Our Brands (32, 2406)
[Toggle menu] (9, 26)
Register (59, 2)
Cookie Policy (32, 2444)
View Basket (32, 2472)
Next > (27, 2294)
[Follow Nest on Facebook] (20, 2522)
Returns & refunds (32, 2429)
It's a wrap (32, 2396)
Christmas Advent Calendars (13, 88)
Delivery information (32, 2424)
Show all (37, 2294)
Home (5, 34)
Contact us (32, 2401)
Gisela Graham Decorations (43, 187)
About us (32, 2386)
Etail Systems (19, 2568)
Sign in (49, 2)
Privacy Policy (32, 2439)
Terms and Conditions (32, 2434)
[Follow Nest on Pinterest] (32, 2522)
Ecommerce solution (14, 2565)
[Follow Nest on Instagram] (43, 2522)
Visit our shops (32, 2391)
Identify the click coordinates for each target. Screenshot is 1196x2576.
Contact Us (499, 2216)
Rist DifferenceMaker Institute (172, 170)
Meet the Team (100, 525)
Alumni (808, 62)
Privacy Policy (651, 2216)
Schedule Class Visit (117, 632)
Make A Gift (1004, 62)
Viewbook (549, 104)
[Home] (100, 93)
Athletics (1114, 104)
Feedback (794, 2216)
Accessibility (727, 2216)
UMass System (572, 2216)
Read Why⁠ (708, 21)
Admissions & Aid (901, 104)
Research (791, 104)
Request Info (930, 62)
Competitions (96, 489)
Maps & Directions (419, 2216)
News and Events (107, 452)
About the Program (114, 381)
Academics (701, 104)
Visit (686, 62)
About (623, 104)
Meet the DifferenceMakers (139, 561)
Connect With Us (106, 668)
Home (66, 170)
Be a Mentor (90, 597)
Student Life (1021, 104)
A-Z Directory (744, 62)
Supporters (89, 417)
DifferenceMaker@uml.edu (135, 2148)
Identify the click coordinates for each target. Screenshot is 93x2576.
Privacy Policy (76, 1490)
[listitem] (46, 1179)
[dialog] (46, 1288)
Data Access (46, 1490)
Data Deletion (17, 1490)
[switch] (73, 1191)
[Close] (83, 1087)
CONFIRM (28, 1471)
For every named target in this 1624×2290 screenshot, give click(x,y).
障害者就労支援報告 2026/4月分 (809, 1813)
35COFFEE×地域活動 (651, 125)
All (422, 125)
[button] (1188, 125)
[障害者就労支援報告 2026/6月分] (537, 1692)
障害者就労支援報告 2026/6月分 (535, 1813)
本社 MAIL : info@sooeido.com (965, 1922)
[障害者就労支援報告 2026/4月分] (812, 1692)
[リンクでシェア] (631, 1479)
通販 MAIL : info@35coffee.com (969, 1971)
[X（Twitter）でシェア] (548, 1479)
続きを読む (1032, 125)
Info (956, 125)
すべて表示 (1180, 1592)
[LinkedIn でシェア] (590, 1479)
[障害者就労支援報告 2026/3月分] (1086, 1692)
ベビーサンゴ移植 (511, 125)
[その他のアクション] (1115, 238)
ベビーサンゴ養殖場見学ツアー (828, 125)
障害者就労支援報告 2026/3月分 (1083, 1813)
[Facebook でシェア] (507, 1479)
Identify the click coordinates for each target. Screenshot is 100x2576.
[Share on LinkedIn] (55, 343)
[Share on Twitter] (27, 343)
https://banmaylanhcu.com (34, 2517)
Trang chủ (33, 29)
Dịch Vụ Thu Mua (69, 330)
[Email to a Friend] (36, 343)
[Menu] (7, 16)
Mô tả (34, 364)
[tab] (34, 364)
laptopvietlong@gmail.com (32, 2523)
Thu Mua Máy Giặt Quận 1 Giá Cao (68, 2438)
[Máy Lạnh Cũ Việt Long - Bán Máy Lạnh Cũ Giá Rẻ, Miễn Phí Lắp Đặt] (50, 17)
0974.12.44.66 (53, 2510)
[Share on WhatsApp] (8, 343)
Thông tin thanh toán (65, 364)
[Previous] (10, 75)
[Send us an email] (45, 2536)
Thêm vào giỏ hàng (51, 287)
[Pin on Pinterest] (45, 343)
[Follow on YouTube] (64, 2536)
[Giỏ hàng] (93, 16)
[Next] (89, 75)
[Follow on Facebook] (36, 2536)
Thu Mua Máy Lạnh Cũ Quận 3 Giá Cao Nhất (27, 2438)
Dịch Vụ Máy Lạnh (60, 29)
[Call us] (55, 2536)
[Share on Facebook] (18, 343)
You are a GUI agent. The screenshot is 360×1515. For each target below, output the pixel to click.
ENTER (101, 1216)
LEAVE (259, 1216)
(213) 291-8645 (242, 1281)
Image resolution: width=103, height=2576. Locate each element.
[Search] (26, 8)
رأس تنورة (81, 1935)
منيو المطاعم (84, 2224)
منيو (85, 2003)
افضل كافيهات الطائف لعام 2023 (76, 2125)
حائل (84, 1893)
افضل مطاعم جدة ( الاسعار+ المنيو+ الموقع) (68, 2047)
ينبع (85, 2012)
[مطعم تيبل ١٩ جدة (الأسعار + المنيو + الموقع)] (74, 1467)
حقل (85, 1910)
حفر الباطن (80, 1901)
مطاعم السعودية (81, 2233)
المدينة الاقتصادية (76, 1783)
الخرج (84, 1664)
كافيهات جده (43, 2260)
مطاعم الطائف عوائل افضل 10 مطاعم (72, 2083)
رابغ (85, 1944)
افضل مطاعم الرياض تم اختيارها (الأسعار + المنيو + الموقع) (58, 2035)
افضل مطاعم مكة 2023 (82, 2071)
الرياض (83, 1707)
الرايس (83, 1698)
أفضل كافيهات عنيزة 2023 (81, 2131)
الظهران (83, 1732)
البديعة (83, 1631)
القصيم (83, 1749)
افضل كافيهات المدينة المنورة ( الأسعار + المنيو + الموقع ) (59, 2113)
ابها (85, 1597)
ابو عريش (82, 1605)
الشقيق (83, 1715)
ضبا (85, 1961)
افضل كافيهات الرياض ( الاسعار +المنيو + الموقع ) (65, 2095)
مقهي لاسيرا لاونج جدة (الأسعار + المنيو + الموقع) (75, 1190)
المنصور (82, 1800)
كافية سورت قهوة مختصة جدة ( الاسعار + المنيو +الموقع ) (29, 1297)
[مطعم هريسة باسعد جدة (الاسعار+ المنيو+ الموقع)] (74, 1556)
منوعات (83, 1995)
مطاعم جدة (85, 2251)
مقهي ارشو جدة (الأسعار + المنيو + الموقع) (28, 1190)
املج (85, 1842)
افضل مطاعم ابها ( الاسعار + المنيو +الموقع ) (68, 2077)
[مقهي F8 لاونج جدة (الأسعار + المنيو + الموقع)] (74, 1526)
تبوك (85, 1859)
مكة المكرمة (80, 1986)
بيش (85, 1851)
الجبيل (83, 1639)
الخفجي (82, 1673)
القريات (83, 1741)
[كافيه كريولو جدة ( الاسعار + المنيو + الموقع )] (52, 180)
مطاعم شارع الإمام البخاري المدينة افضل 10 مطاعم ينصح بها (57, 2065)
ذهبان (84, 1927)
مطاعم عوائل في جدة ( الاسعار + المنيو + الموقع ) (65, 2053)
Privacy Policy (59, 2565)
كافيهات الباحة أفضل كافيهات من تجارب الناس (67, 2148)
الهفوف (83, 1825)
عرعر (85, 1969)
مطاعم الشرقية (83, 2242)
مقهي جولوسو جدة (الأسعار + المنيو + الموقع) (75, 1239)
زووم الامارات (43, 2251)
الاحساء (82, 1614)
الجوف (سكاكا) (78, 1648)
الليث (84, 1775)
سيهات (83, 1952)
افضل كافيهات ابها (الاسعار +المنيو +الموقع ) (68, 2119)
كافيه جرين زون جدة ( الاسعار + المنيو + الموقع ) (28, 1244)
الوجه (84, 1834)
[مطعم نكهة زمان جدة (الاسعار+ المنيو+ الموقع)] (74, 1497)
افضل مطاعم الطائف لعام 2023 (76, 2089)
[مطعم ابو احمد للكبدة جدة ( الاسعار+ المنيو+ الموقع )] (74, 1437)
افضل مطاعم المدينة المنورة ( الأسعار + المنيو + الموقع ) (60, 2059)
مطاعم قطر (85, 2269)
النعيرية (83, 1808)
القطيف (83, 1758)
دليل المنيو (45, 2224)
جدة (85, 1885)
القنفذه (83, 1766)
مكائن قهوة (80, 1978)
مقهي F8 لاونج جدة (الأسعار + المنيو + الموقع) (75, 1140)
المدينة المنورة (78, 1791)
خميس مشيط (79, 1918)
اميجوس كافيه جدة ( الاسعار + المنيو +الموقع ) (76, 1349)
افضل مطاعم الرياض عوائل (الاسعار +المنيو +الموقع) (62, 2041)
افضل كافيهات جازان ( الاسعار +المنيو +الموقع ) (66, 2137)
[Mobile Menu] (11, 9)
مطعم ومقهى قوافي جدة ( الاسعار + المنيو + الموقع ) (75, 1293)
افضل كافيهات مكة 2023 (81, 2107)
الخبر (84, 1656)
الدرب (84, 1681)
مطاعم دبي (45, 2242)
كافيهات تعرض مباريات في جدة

───

WHAT TO WORK ON
Beginning with the line that holds "مطاعم شارع الإمام", please give again each line exactly until the records end, and include that final line.

SOLUTION TO THE PROBLEM
مطاعم شارع الإمام البخاري المدينة افضل 10 مطاعم ينصح بها (57, 2065)
ذهبان (84, 1927)
مطاعم عوائل في جدة ( الاسعار + المنيو + الموقع ) (65, 2053)
Privacy Policy (59, 2565)
كافيهات الباحة أفضل كافيهات من تجارب الناس (67, 2148)
الهفوف (83, 1825)
عرعر (85, 1969)
مطاعم الشرقية (83, 2242)
مقهي جولوسو جدة (الأسعار + المنيو + الموقع) (75, 1239)
زووم الامارات (43, 2251)
الاحساء (82, 1614)
الجوف (سكاكا) (78, 1648)
الليث (84, 1775)
سيهات (83, 1952)
افضل كافيهات ابها (الاسعار +المنيو +الموقع ) (68, 2119)
كافيه جرين زون جدة ( الاسعار + المنيو + الموقع ) (28, 1244)
الوجه (84, 1834)
[مطعم نكهة زمان جدة (الاسعار+ المنيو+ الموقع)] (74, 1497)
افضل مطاعم الطائف لعام 2023 (76, 2089)
[مطعم ابو احمد للكبدة جدة ( الاسعار+ المنيو+ الموقع )] (74, 1437)
افضل مطاعم المدينة المنورة ( الأسعار + المنيو + الموقع ) (60, 2059)
مطاعم قطر (85, 2269)
النعيرية (83, 1808)
القطيف (83, 1758)
دليل المنيو (45, 2224)
جدة (85, 1885)
القنفذه (83, 1766)
مكائن قهوة (80, 1978)
مقهي F8 لاونج جدة (الأسعار + المنيو + الموقع) (75, 1140)
المدينة المنورة (78, 1791)
خميس مشيط (79, 1918)
اميجوس كافيه جدة ( الاسعار + المنيو +الموقع ) (76, 1349)
افضل مطاعم الرياض عوائل (الاسعار +المنيو +الموقع) (62, 2041)
افضل كافيهات جازان ( الاسعار +المنيو +الموقع ) (66, 2137)
[Mobile Menu] (11, 9)
مطعم ومقهى قوافي جدة ( الاسعار + المنيو + الموقع ) (75, 1293)
افضل كافيهات مكة 2023 (81, 2107)
الخبر (84, 1656)
الدرب (84, 1681)
مطاعم دبي (45, 2242)
كافيهات تعرض مباريات في جدة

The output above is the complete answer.